• _Page text_
──────────

Monday, July 26, 1999

The note that Beirut tags on at the end of ‘Akká, I think it should say that there is no morality without a surplus. I don’t know how Beirut would put this. Despite everything he’d gone through, Pasha somehow had more than he needed, and to his credit was struggling to give some of it to others. Beirut, on the other hand, is just sorry and falling far short … there’s a note of belligerence in her admission, though—she knows that as soon as she hits her stride she’ll blow him right out of the water.

– Radio-Guinée plays voodoo music 24-7
www.mcm.net?


I feel like I’ll have little to say during the weeks I spend at Farhad’s. Very little genuine stimulus asides Disney movies. Strikes me as funny, though, that when I go to foreign countries, my notebooks always fill up more with my own fiction, &c., then with material on the place I’m actually in. I must be pretty oblivious. I see everything through a filter of my own imagination.

──────────

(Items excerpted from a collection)
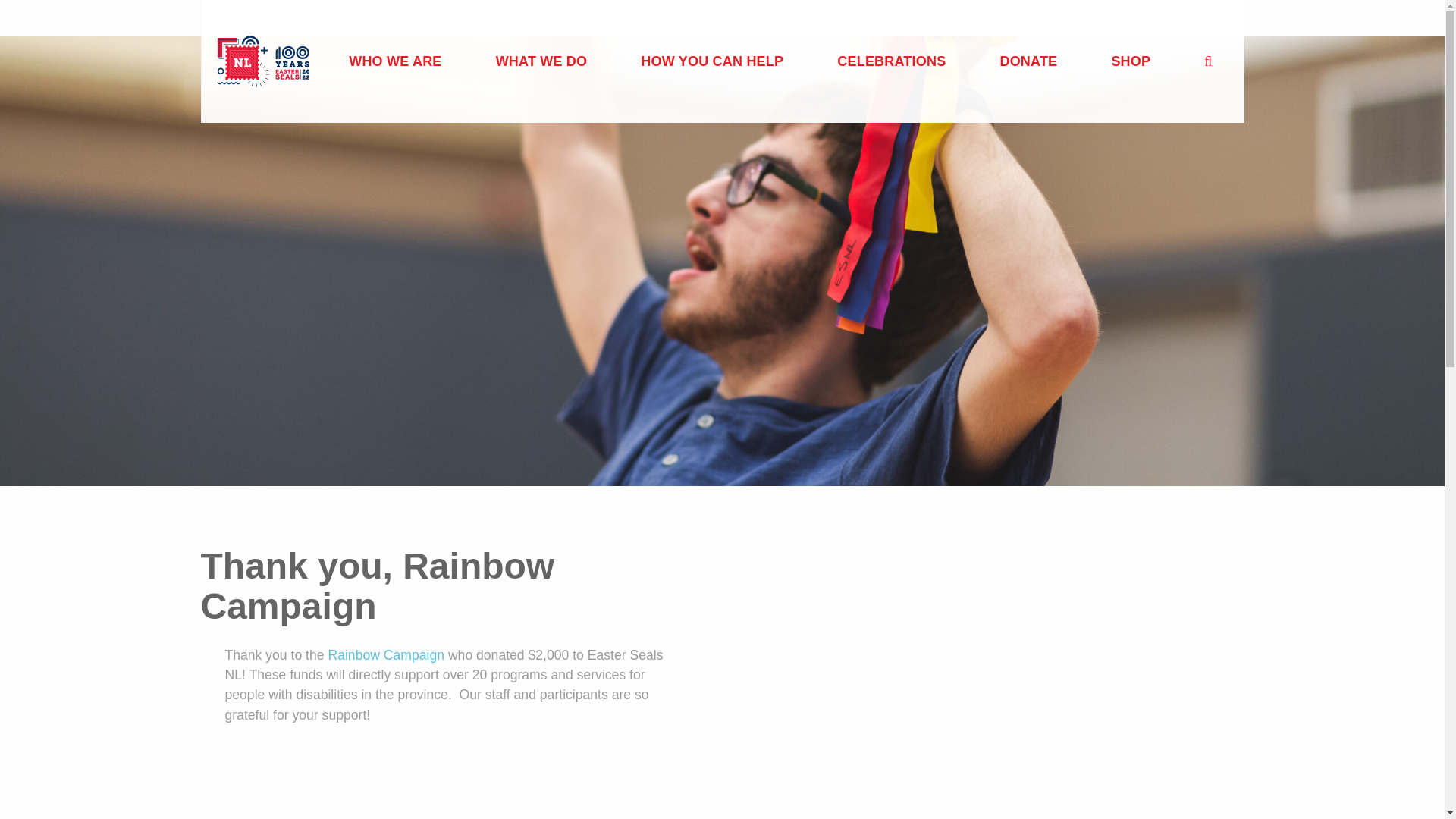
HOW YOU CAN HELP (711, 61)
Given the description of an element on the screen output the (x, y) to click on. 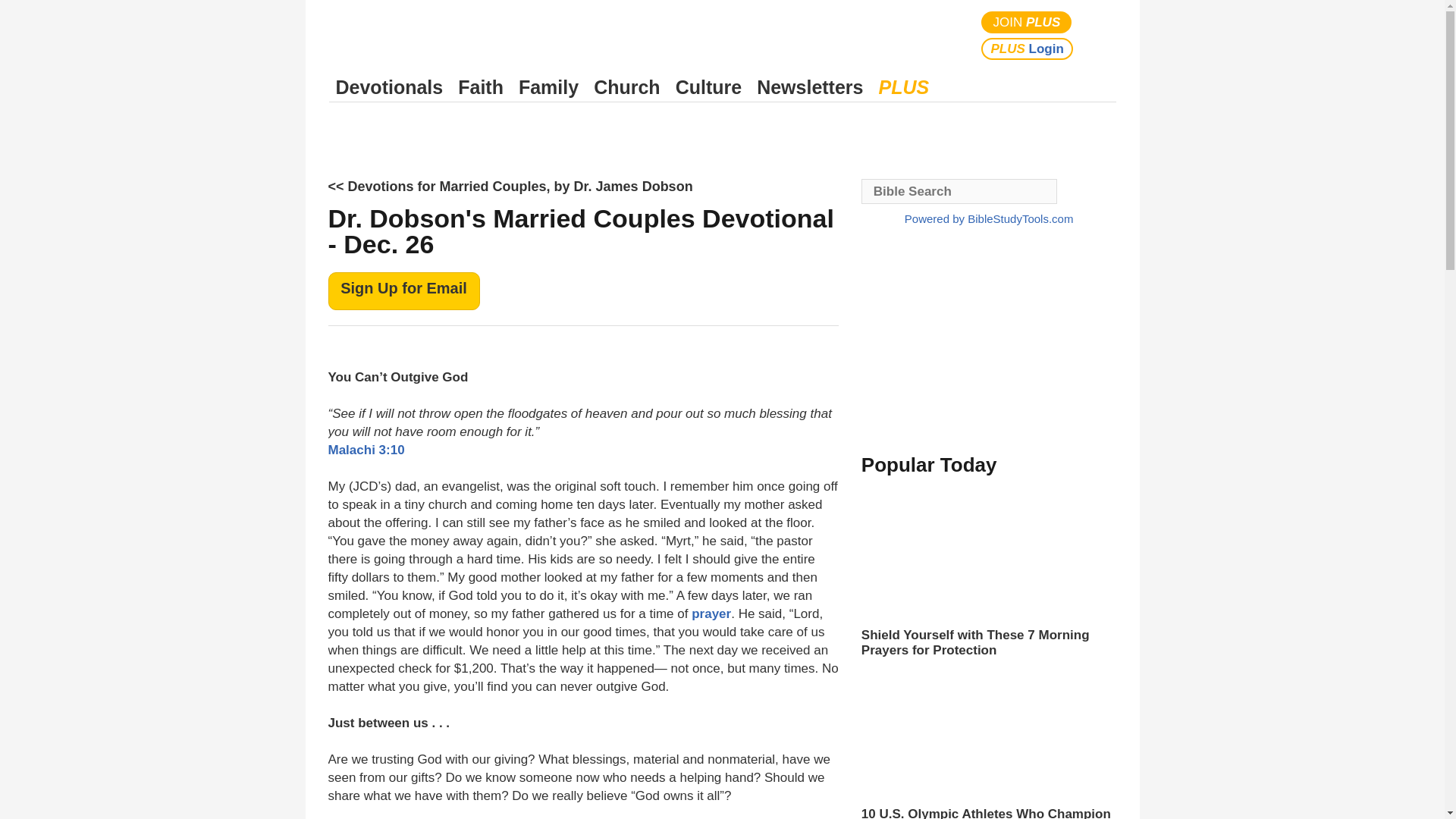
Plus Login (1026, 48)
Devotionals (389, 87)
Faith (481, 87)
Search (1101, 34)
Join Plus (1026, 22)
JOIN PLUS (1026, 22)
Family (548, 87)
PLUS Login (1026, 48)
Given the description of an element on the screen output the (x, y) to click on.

──────────

• _Directives_
1. What does the journal entry say Radio-Guinée plays around the clock?
2. Pick up the journal entry right after its final sentence and keep writing.
The items play no part in this work.

• _Answers to the problems_
1. Voodoo music, 24-7.

2.
[Missing a half page: sketches of paintings for The Patchwork Girl of Oz, and the beginning of my description of Risson]

with a chip missing from his front teeth. Streetwise: he took perfect care of me on the trip up and now that we’re here he makes jokes about me in Creole for his friends. He always enters a room singing at the top of his lungs.

Fanfan is quieter, drooping eyes and a long nose somehow commensurate with his being a brilliant drummer. He slides his forefinger around the hide as he plays, making the tamtam talk. He always sits beside his walkman, and this morning I turned around to see him and Winzeler with their hands to their hearts for the national anthem.

[Fanfan in a “Mr. Dope Manners” T-shirt, and a half-erased sketch of Myriame]

Myriame has the backswept profile of an ancient Egyptian child. She’s the intelligent, capable, sweet older sister of an obnoxiously beautiful girl, Christelle, who in turn wears prim glasses and shoulder pads at the age of 18. 2nd generation Bahá’ís. I don’t really get it.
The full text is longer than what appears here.